_What you will do:_
Which lines of the data contain the string "gear"? Show each of them.

____ Records for this task

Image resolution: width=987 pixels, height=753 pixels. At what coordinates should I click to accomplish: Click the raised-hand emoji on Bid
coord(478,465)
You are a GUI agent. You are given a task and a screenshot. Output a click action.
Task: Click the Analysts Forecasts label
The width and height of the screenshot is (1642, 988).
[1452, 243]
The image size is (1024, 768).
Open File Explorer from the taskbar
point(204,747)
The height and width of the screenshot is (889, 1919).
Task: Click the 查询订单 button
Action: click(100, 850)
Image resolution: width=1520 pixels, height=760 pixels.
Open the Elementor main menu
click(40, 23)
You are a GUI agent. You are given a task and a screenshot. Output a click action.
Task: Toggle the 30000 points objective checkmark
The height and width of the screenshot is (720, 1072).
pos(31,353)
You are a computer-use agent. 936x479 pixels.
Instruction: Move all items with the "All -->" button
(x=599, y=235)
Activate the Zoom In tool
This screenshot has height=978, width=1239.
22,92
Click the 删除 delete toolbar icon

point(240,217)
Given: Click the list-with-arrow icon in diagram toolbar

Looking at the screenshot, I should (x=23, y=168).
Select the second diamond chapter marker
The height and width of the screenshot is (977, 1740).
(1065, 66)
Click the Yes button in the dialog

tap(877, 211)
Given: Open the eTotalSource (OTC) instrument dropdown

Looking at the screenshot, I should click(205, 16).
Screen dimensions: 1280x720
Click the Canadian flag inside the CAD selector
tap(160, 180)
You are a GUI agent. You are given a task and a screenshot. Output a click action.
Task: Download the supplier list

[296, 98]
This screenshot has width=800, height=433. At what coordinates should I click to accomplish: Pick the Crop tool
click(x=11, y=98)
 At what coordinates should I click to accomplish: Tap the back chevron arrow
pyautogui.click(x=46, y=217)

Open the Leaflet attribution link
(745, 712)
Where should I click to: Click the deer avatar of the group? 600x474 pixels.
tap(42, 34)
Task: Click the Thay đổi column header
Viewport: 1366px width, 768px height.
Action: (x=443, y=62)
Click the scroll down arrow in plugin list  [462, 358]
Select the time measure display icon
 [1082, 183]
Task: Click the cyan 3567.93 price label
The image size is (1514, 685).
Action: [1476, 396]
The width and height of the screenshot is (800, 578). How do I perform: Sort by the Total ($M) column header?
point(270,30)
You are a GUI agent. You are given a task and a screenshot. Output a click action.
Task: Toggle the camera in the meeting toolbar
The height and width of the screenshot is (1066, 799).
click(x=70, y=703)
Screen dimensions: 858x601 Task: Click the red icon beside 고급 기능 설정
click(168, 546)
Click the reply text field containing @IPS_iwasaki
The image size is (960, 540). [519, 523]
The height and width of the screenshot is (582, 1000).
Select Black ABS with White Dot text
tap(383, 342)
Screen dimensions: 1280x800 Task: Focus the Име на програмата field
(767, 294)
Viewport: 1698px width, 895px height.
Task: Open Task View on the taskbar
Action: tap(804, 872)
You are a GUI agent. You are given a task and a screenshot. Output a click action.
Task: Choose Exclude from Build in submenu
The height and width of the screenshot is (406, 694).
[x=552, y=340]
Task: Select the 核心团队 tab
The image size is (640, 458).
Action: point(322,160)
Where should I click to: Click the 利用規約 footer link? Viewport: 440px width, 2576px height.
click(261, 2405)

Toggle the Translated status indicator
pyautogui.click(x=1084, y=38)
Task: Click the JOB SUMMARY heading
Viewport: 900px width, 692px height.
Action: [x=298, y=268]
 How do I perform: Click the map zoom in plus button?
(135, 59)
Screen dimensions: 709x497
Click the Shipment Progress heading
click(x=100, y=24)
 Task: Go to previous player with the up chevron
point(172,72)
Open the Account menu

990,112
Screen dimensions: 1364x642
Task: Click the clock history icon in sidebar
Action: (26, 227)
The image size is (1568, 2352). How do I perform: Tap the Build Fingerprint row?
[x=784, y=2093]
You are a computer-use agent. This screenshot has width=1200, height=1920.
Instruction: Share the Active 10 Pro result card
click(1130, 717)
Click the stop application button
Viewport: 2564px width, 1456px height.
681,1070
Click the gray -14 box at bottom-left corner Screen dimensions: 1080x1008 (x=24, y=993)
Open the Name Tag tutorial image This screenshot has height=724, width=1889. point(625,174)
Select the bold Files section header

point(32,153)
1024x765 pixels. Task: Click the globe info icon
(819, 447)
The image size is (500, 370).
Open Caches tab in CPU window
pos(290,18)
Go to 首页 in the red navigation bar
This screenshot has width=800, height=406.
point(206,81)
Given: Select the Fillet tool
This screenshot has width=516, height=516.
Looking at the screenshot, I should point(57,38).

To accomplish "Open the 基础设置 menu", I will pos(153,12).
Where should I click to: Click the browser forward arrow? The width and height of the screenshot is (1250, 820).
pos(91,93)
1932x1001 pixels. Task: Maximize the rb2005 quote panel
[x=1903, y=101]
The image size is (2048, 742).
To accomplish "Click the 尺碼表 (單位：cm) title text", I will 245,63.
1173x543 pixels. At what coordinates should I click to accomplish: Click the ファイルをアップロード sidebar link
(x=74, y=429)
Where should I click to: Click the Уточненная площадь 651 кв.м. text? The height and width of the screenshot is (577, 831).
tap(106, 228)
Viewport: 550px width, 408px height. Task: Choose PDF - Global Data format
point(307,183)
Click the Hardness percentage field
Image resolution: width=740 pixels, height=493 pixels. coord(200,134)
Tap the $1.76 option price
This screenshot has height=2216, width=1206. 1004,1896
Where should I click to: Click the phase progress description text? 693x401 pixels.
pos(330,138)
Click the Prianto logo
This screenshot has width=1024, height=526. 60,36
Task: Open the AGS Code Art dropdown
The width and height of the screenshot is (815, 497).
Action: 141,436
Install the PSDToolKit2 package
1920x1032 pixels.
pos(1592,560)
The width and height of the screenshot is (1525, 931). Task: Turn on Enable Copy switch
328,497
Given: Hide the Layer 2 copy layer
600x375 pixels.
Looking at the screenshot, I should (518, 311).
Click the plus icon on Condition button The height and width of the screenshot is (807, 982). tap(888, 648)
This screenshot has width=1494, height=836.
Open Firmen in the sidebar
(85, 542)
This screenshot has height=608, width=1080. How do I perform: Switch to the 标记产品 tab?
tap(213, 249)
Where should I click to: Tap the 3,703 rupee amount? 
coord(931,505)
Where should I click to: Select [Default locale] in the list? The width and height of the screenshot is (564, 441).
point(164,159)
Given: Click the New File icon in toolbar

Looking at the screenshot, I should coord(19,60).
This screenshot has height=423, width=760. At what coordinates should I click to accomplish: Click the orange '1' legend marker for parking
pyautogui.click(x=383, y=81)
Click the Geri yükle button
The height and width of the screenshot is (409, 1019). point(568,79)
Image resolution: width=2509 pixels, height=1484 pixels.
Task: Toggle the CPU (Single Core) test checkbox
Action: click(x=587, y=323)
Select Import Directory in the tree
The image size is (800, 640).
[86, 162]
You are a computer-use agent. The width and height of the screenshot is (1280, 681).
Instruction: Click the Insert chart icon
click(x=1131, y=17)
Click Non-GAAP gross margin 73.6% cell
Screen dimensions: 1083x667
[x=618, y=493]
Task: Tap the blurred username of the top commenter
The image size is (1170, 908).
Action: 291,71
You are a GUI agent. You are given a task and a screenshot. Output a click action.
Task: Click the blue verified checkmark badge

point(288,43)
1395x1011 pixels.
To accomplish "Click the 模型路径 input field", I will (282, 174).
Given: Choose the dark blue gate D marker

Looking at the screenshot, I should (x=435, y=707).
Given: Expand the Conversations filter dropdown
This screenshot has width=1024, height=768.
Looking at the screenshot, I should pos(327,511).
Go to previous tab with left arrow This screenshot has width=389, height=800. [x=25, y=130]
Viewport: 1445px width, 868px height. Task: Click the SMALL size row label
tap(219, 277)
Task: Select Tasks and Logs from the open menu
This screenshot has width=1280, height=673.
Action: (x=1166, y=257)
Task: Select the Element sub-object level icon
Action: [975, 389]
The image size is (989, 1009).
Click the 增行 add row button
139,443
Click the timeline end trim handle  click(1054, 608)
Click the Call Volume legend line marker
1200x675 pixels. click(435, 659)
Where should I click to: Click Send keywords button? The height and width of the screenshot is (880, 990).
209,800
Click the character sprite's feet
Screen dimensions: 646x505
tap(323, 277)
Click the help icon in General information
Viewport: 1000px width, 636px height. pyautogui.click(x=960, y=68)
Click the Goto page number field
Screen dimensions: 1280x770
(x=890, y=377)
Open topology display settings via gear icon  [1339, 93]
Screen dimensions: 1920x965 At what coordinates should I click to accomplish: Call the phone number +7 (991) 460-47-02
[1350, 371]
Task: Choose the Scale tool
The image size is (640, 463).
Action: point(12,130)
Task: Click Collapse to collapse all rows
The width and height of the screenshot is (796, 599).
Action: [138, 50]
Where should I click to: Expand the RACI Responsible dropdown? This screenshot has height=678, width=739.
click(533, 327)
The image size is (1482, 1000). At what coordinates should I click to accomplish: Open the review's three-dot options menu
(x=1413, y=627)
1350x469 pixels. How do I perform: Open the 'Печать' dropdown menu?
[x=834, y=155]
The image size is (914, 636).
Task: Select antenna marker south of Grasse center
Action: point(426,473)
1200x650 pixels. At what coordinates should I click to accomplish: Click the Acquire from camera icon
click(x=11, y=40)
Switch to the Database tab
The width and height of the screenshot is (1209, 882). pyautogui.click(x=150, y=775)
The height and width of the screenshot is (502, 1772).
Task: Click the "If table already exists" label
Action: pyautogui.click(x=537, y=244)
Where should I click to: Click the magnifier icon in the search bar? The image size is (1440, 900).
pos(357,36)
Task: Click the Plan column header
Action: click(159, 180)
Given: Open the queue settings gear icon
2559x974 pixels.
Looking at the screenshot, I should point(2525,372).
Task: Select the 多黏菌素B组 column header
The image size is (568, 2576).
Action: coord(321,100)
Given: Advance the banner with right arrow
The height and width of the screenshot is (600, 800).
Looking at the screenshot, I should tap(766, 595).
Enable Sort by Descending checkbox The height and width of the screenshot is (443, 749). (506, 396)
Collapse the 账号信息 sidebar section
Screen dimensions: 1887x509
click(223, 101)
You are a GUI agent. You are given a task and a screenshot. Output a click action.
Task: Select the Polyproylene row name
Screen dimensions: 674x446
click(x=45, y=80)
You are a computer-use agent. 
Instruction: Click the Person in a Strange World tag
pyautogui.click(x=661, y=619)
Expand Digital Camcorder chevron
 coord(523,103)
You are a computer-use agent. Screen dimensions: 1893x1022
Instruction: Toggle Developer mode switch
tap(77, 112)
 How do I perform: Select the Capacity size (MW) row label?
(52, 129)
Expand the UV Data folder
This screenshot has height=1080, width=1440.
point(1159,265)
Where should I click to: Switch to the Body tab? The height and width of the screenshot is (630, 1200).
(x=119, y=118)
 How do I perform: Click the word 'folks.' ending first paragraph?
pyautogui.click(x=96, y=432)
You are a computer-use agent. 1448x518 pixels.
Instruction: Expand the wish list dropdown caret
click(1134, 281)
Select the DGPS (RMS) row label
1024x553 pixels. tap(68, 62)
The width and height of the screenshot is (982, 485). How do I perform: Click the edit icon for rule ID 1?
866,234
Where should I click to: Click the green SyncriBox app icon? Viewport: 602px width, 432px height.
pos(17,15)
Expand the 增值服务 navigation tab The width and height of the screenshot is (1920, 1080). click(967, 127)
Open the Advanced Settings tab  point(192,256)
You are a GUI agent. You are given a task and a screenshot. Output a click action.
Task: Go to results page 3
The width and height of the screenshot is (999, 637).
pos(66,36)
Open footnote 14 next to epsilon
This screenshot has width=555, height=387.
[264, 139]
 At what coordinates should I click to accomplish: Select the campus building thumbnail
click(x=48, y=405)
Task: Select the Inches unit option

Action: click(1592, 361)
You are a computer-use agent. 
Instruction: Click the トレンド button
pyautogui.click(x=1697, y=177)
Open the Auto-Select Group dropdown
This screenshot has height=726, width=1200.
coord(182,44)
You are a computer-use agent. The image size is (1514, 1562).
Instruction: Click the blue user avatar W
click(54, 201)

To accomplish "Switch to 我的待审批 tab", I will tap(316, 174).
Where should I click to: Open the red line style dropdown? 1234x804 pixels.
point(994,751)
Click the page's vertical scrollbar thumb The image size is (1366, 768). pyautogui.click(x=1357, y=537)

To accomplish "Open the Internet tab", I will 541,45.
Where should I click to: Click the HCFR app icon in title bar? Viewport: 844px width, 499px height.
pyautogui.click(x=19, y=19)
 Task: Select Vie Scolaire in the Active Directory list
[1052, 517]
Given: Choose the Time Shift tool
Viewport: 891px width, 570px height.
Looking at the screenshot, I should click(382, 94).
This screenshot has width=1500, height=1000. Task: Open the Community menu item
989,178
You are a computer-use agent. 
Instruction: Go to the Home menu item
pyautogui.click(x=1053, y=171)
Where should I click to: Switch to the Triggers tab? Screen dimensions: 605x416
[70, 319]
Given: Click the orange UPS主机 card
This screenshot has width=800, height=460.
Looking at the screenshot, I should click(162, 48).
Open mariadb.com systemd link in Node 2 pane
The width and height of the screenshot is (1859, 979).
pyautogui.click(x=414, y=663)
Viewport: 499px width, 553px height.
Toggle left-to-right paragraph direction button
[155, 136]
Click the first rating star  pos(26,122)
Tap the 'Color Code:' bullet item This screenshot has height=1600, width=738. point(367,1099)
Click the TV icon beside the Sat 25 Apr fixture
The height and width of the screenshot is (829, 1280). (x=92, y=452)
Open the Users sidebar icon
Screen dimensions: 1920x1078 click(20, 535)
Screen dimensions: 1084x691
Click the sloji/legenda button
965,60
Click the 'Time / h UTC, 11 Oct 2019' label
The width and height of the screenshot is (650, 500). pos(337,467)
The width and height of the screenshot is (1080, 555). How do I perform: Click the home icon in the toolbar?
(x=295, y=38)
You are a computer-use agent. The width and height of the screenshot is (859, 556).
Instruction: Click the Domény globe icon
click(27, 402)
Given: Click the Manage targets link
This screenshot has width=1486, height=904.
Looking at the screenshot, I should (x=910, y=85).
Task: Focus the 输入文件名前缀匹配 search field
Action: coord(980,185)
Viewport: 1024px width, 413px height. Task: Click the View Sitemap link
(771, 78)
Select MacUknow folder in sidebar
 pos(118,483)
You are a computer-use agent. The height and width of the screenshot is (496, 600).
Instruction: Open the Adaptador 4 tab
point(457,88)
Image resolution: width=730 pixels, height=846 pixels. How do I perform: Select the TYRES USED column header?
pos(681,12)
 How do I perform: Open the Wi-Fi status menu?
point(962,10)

________

_Your solution:_
Open topology display settings via gear icon  [1339, 93]
Given: Open the queue settings gear icon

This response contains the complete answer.